Anna Deavere Smith was born in 1950 in Baltimore Maryland and was part of the first generation of integrated public schools there. She was one of only seven Black women in her entire college class, and even fewer in the acclaimed MFA acting program at American Conservatory Theatre (ACT). She frequently talks of growing up not feeling that she didn’t fully belong with her peers and as a result becoming a keen observer and imitator.

Her training at ACT was Stanislavsky based acting, which asks the actor to find the characters within themselves. Smith though was curious about playing characters who were specifically not like her.
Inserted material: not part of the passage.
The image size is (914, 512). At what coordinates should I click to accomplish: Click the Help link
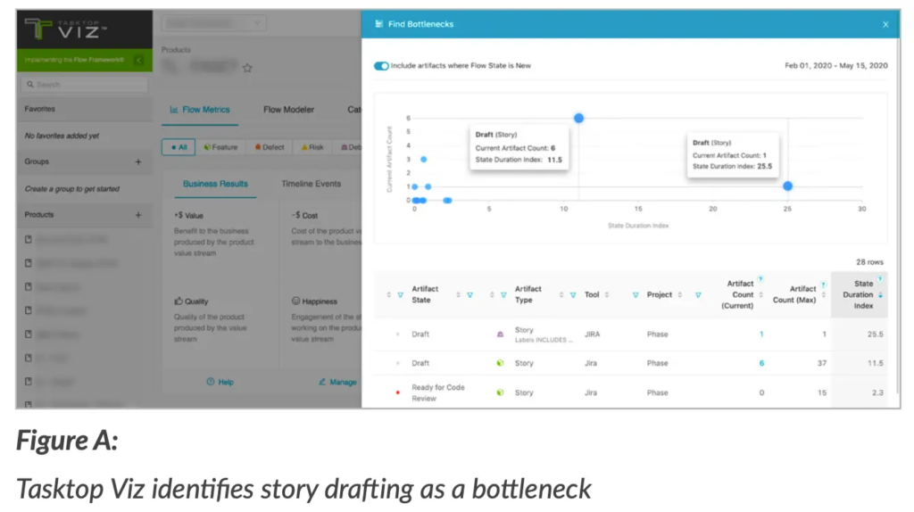220,382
She talks about acting as akin to playing jazz, in essence having a rhythmic collaborative conversation. Her grandfather once told her that “if you say a word often enough, it becomes you,” and she put these two ideas together to begin exploring creating character through repeating the rhythm and cadence (or “prosody”) of how people speak. Around that time she was also inspired by Walt Whitman’s assertion that, “the proof of a poet is that his country absorbs him as affectionately as he has absorbed it.” Thus, she set out to “absorb her country,” through the prosody of one individual American at a time.

She began to interview, record, study, and then recreate hundreds upon hundreds of people. She compiled these interviews into 12 plays; plays that few people saw and fewer read. As she honed her technique, she discovered that people were at their most interesting, their most real, when they had a desperate need to communicate, but had not had time to plan the articulation of their ideas and feelings.

Black-ish

That kind of communication happens in moments of crisis. And so, in 1991, when riots broke out in Crown Heights, and she was in the area, she turned her lens towards this community in crisis. She interviewed over 100 people, ultimately curating those interviews in the play that you see today, which asks an actor to “absorb America” as a means to encapsulate an American narrative.

The West Wing

She did this again the next year in Twilight: Los Angeles, 1992, which dealt with the 1992 LA riots after the acquittal of police officers who beat Rodney King. Since then, she has gone on to explore numerous American narratives, each time interviewing, absorbing, and performing a diverse set of real people.  

For her work, Smith has been nominated for the Pulitzer Prize, two Tony Awards, a MacArthur “Genius” Fellowship, the Gish Prize, the National Humanities Medal, received over 20 honorary degrees, and been elected to the American Academy of Arts and Sciences.